Isto penalizava Afonso da Maia: preferia saber que ele recolhera de Lisboa, de madrugada, exausto e bêbedo, do que vê-lo, de ripanço debaixo do braço, com um ar velho, marchando para a Igreja de Benfica.
E havia agora uma ideia que, a seu pesar, às vezes o torturava: descobrira a grande parecença de Pedro com um avô de sua mulher, um Runa, de quem existia um retrato em Benfica: este homem extraordinário, com que na casa se metia medo às crianças, enlouquecera - e julgando-se Judas enforcara-se numa figueira...
Mas um dia, excessos e crises findaram. Pedro da Maia amava! Era um amor à Romeu, vindo de repente numa troca de olhares fatal e deslumbradora, uma dessas paixões que assaltam uma existência, a assolam como um furacão, arrancando a vontade, a razão, os respeitos humanos e empurrando-os de roldão aos abismos.
Numa tarde, estando no Marrare, vira parar defronte, à porta de Madame Levailant, uma caleche azul onde vinha um velho de chapéu branco, e uma senhora loira, embrulhada num chale de Caxemira.
O velho, baixote e reforçado, de barba muito grisalha talhada por baixo do queixo, uma face tisnada de antigo embarcadiço e o ar gôche, desceu todo encostado ao trintenário como se um reumatismo o tolhesse, entrou arrastando a perna o portal da modista; e ela voltando devagar a cabeça olhou um momento o Marrare.

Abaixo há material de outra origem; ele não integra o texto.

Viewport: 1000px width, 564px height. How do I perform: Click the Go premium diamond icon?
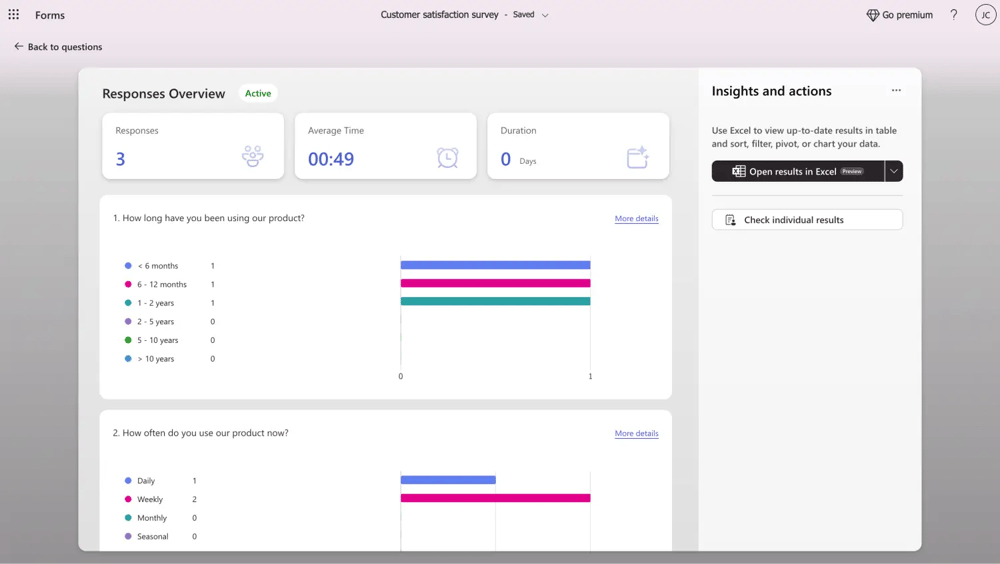(872, 15)
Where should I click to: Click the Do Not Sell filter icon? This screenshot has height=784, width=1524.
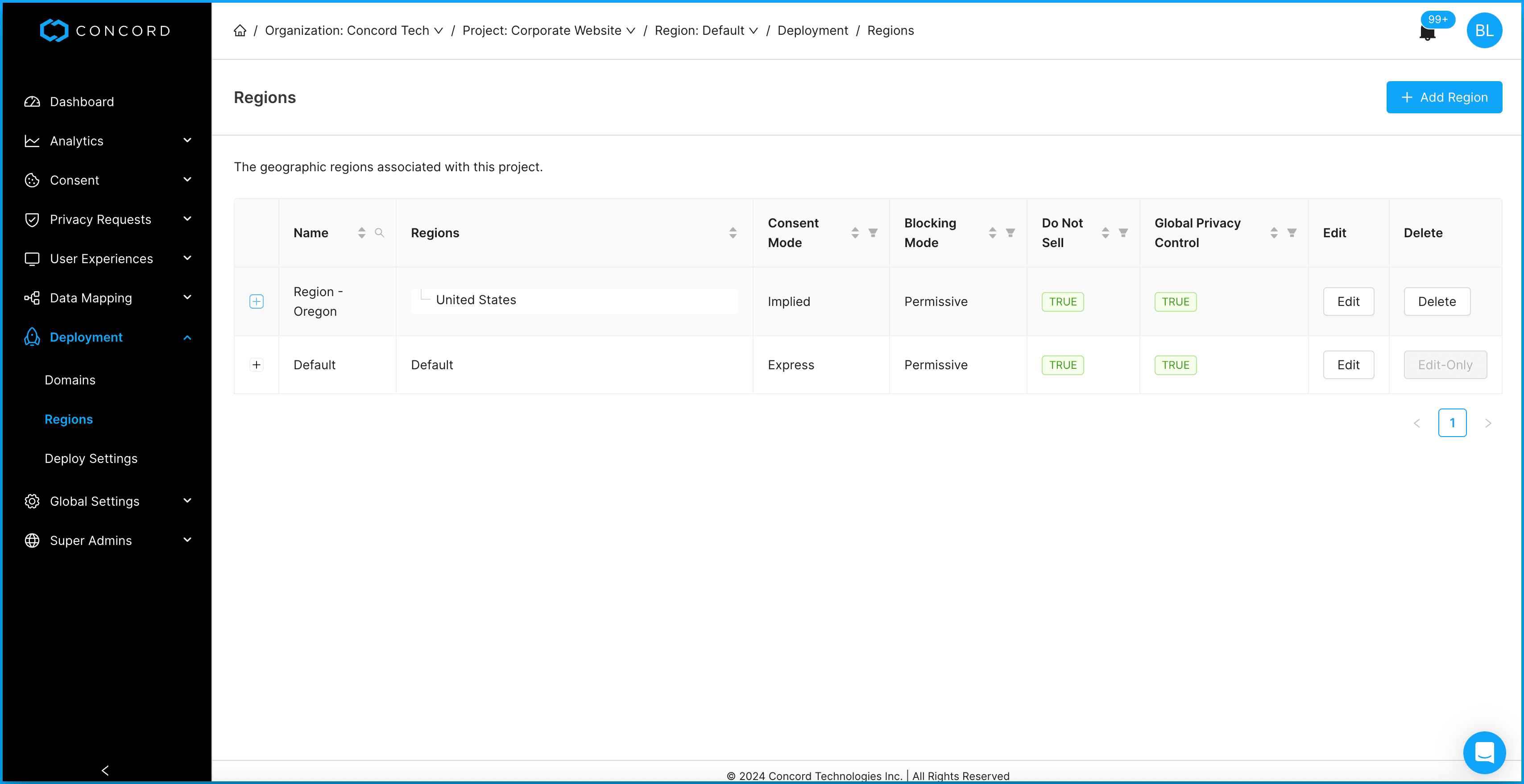pos(1123,233)
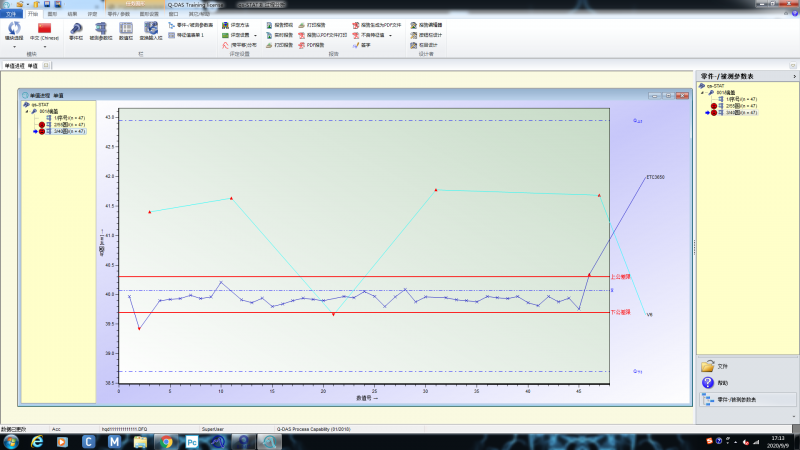The height and width of the screenshot is (450, 800).
Task: Click the 零件-/被测参数表 button at the panel bottom
Action: (x=748, y=400)
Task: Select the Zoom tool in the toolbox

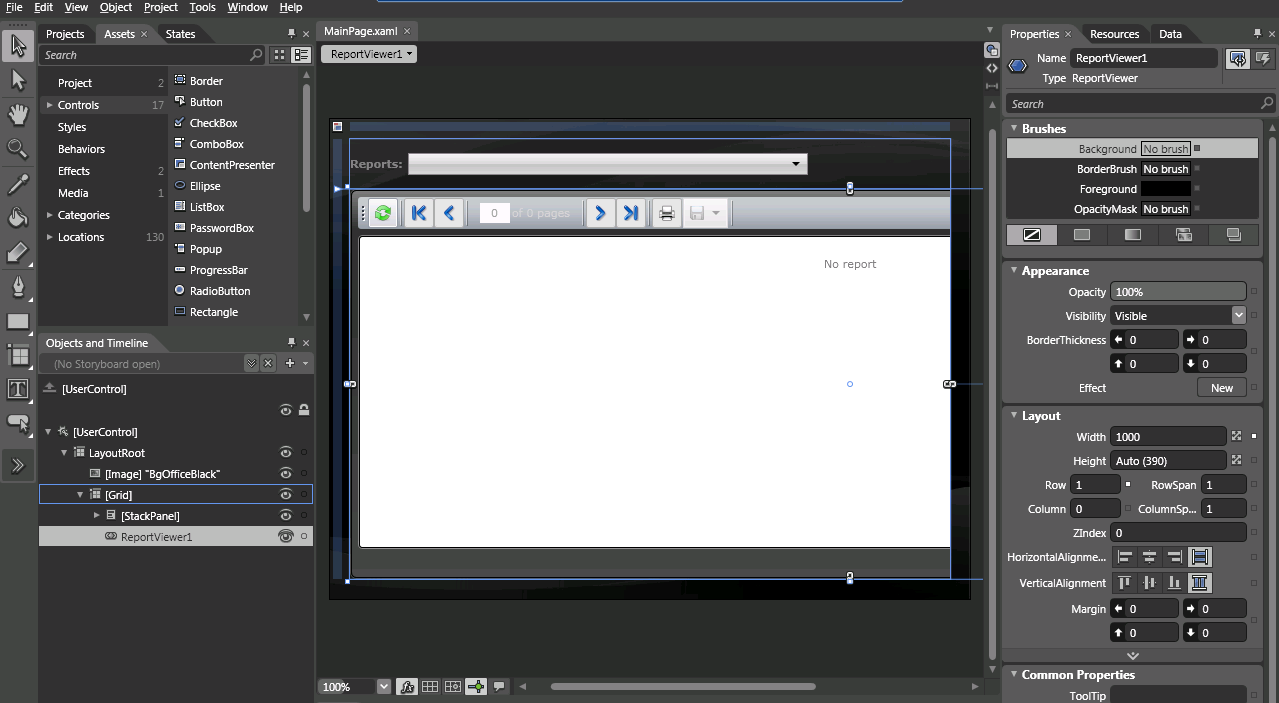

Sob as rosinhas que ornavam o seu chapéu preto os cabelos loiros, de um ouro fulvo, ondeavam de leve sobre a testa curta e clássica: os olhos maravilhosos iluminavam-na toda; a friagem fazia-lhe mais pálida a carnação de mármore: e com o seu perfil grave de estátua, o modelado nobre dos ombros e dos braços que o chale cingia - pareceu a Pedro nesses instantes alguma coisa de imortal e superior à terra.
Não a conhecia. Mas um rapaz alto, macilento, de bigodes negros, vestido de negro, que fumava encostado à outra ombreira, numa pose de tédio - vendo o violento interesse de Pedro, o olhar aceso e perturbado com que seguia a caleche trotando Chiado acima, veio tomar-lhe o braço, murmurou-lhe junto à face, na sua voz grossa e lenta:
- Queres que te diga o nome, meu Pedro? O nome, as origens, as datas e os feitos principais? E pagas ao teu amigo Alencar, ao teu sequioso Alencar, uma garrafa de Champagne?